What this task involves
In the entries below, find every line with "computer" and copy it.

═════ Record set ═════

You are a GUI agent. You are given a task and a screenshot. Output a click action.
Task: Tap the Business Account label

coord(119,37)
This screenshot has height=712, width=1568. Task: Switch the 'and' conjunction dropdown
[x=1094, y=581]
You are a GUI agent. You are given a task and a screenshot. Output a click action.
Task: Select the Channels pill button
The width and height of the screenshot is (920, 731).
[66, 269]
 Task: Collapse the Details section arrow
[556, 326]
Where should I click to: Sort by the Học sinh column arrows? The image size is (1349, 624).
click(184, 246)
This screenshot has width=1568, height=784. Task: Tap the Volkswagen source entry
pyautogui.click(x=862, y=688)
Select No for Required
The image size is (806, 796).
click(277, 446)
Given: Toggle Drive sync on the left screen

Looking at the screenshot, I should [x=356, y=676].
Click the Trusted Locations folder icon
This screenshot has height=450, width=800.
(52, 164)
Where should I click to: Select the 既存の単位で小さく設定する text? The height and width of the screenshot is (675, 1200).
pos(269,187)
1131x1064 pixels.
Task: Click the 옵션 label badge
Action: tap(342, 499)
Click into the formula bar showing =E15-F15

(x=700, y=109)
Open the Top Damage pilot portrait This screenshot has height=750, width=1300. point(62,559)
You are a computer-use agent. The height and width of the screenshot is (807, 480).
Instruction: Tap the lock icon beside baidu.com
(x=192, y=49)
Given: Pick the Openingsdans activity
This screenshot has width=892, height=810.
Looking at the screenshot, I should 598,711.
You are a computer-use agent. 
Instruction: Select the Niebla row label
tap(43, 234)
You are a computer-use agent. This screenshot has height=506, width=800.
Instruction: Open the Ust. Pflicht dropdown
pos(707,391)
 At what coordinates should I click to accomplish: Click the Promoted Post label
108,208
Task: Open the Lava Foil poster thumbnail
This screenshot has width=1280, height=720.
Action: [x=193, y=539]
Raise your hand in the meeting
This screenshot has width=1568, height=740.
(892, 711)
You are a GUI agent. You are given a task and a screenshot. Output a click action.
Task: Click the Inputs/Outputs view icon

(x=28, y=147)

═════

Response area
You are a computer-use agent. The height and width of the screenshot is (807, 480).
You are a computer-use agent. 
You are a computer-use agent. This screenshot has height=506, width=800.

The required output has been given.